> DATA PROVIDED:
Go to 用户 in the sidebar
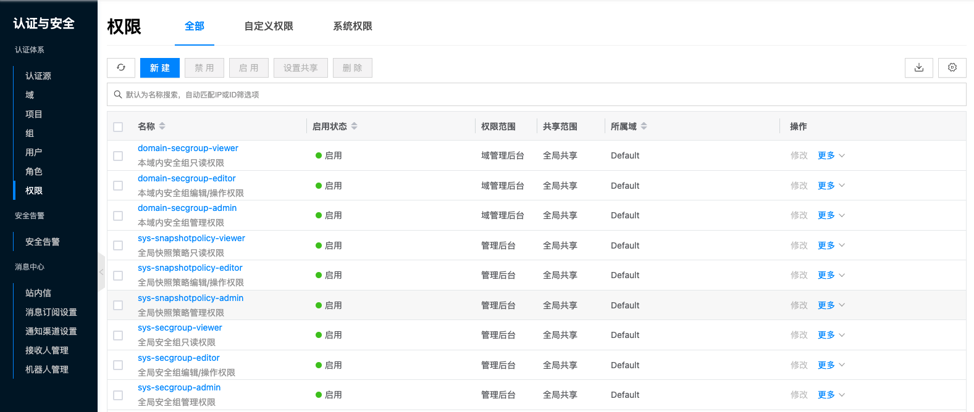pyautogui.click(x=34, y=152)
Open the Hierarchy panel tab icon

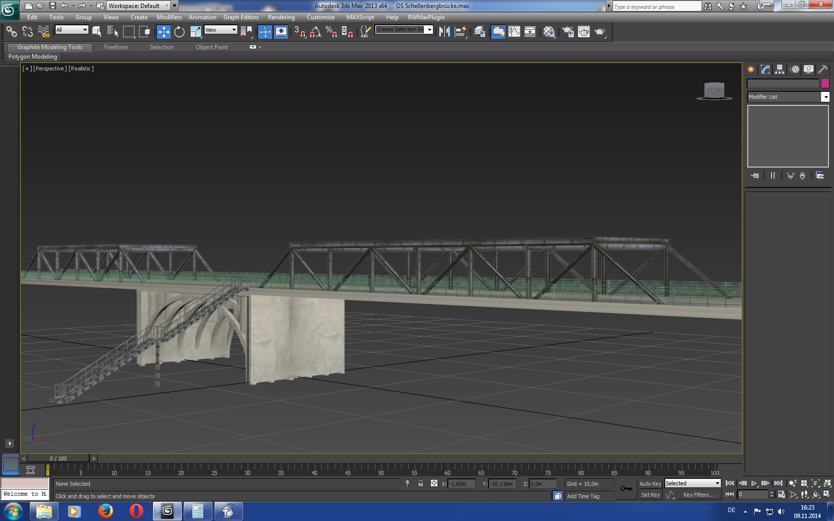coord(780,69)
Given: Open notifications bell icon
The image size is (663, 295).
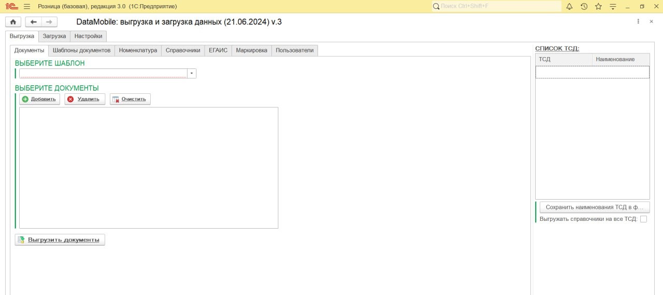Looking at the screenshot, I should point(569,6).
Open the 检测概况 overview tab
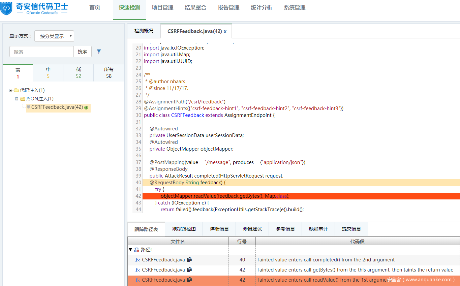 click(x=144, y=31)
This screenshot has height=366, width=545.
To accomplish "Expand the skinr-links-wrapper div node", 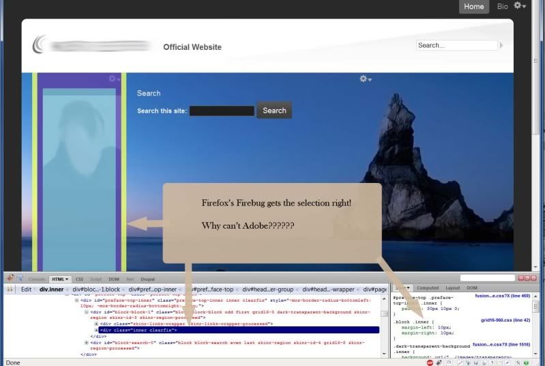I will [x=96, y=324].
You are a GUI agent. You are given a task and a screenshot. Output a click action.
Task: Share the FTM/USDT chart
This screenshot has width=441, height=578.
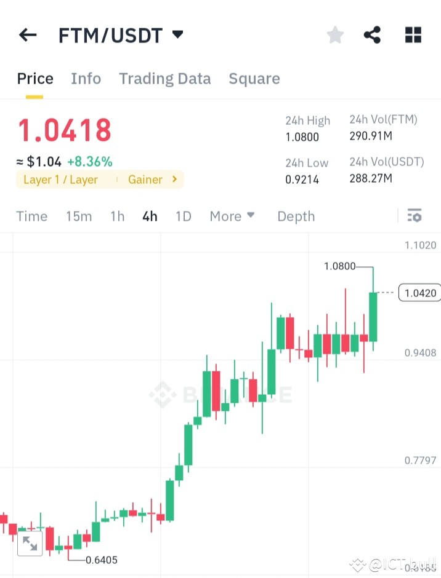372,35
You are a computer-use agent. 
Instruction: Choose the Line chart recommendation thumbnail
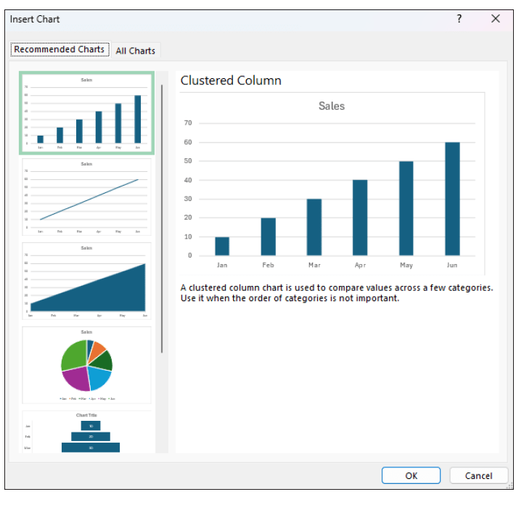(86, 197)
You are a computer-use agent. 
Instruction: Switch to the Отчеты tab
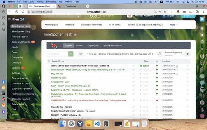[80, 46]
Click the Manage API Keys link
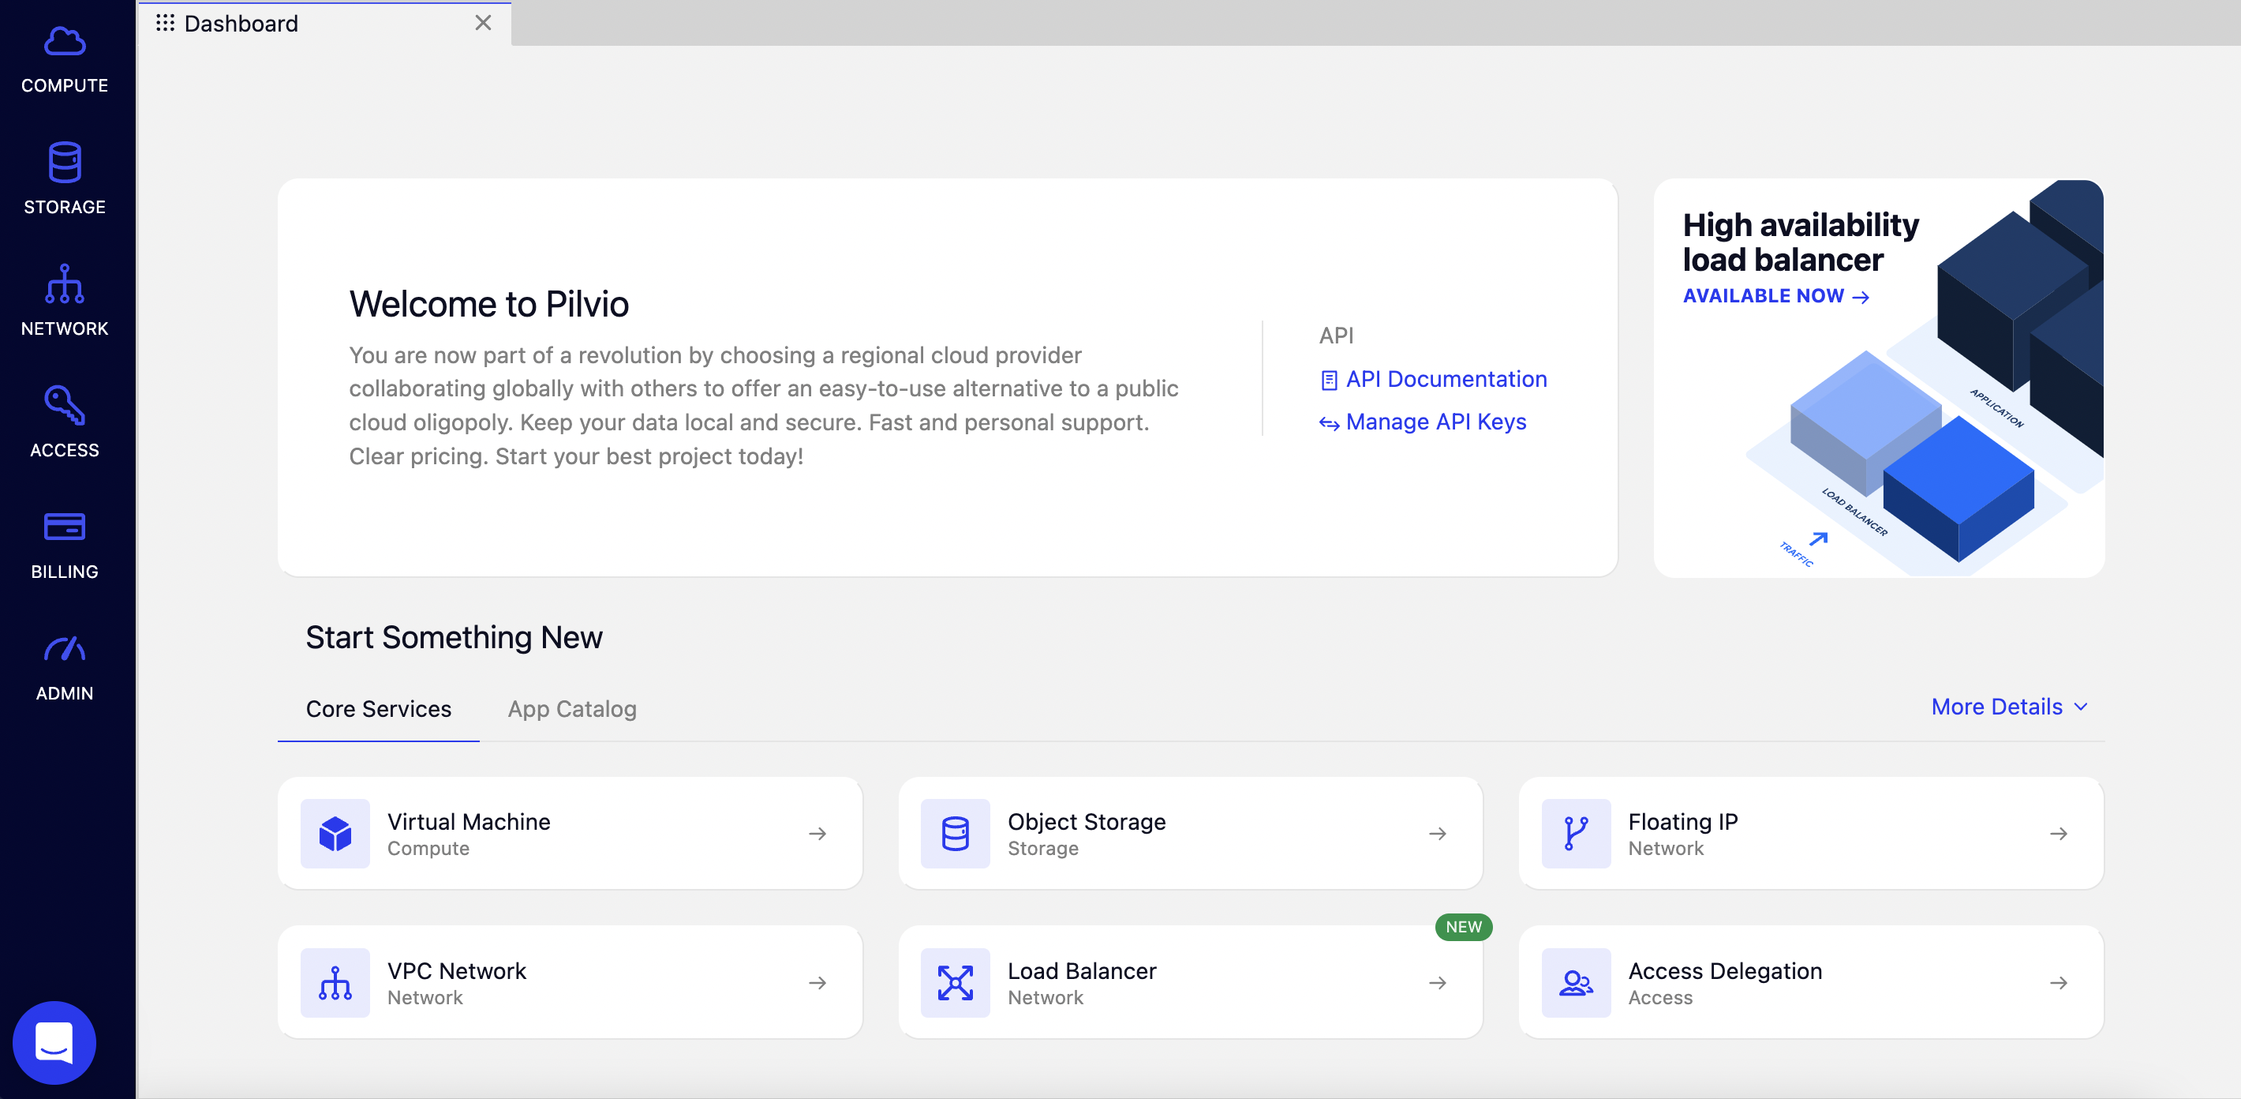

> WRITTEN EXERCISE:
Copy out the items word for word, from the line containing "You are a GUI" through the end of the items, including both ends. Leave the pictures out of your answer.

> ANSWER TO THIS TASK:
You are a GUI agent. You are given a task and a screenshot. Output a click action.
Task: Share the FTM/USDT chart
This screenshot has width=441, height=578.
372,35
You are a computer-use agent. 
Instruction: Choose the Line chart recommendation thumbnail
(86, 197)
You are a computer-use agent. 
Instruction: Switch to the Отчеты tab
[80, 46]
Click the Manage API Keys link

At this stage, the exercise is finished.